SMS Piracicaba - Secretaria Municipal de Saúde de Piracicaba (SP) — Prova 2021
Paciente de 30 anos de idade, G3P0A3, todas perdas gestacionais antes de 10 semanas de gravidez. Na propedêutica foram evidenciados cariótipo do casal normal, ultrassonografia transvaginal sem alterações e anticoagulante lúpico positivo e confirmado após 3 meses. Há indicação de iniciar, após o teste positivo de gravidez:
SAF na gravidez (perdas recorrentes) → AAS + Heparina (após teste positivo).
Pacientes com Síndrome do Anticorpo Antifosfolipídeo (SAF) e histórico de perdas gestacionais recorrentes têm alto risco de trombose placentária. O tratamento de escolha na gravidez é a combinação de ácido acetilsalicílico (AAS) em baixa dose e heparina (não fracionada ou de baixo peso molecular), iniciados após a confirmação da gravidez.

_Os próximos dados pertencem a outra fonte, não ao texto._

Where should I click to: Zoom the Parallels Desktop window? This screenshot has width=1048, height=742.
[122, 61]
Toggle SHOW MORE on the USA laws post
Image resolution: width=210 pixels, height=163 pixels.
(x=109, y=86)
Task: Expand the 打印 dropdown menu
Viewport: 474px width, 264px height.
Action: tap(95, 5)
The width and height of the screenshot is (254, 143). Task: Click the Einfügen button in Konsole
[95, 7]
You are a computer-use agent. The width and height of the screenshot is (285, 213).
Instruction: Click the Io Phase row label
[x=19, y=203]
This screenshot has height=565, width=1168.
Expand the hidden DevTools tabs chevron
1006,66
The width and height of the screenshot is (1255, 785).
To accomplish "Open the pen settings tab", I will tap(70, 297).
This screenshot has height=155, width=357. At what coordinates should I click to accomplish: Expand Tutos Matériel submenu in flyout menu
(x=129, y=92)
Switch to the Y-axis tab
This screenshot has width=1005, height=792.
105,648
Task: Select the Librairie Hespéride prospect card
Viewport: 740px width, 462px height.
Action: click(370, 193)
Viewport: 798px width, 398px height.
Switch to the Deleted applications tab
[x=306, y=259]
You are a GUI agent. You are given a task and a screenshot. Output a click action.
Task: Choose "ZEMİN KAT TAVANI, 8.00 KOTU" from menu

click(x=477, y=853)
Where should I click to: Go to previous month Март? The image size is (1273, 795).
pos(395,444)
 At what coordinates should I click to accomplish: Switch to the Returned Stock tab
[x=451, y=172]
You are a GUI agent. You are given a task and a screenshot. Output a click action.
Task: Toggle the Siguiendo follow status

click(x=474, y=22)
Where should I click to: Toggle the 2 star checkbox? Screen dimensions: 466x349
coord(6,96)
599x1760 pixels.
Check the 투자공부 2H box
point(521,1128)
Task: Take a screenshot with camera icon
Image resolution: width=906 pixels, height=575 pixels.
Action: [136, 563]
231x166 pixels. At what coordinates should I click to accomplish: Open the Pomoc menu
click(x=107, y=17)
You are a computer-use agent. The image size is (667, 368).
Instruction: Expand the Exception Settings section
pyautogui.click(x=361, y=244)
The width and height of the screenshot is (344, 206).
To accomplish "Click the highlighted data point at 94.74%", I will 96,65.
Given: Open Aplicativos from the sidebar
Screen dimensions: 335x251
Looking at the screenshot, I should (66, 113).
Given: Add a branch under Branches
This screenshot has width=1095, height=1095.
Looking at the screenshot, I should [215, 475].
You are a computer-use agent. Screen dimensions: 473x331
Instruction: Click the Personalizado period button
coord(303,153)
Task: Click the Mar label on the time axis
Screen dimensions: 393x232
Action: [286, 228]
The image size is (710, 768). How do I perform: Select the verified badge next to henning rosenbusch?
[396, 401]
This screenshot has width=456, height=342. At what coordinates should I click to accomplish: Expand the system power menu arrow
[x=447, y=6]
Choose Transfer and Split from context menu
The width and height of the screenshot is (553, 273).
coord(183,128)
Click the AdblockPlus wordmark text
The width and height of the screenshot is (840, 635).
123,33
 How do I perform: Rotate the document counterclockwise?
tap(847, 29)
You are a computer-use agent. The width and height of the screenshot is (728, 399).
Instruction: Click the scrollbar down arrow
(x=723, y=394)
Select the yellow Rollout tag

A Síndrome do Anticorpo Antifosfolipídeo (SAF) é uma trombofilia adquirida autoimune caracterizada pela presença de anticorpos antifosfolipídeos (anticoagulante lúpico, anticardiolipina e/ou anti-beta2-glicoproteína I) associada a eventos trombóticos (arteriais ou venosos) e/ou morbidade gestacional (perdas gestacionais recorrentes, pré-eclâmpsia grave, parto prematuro). É uma causa importante e tratável de infertilidade e complicações obstétricas. A fisiopatologia da SAF na gravidez envolve principalmente a formação de trombos na vasculatura placentária, levando a infartos placentários, insuficiência placentária e falha na implantação, resultando em abortos de repetição, restrição de crescimento intrauterino e outras complicações. O diagnóstico é feito pela combinação de critérios clínicos e laboratoriais, com a positividade persistente dos anticorpos antifosfolipídeos. O tratamento para gestantes com SAF e histórico de perdas gestacionais é a combinação de ácido acetilsalicílico (AAS) em baixa dose (geralmente 100 mg/dia) e heparina (não fracionada ou de baixo peso molecular, como enoxaparina). Essa terapia deve ser iniciada logo após a confirmação da gravidez e mantida durante toda a gestação e, em alguns casos, no puerpério, para prevenir a trombose e melhorar o prognóstico gestacional.
A SAF causa perdas gestacionais principalmente por trombose na vasculatura placentária, levando a insuficiência placentária, infartos e falha na implantação ou desenvolvimento embrionário/fetal.
O tratamento com ácido acetilsalicílico em baixa dose e heparina (geralmente de baixo peso molecular) deve ser iniciado assim que a gravidez for confirmada (teste positivo), e mantido durante toda a gestação e no puerpério.
Os critérios incluem um evento clínico (trombose vascular ou morbidade gestacional) e a presença persistente de anticorpos antifosfolipídeos (anticoagulante lúpico, anticardiolipina ou anti-beta2-glicoproteína I) em duas ocasiões, com pelo menos 12 semanas de intervalo.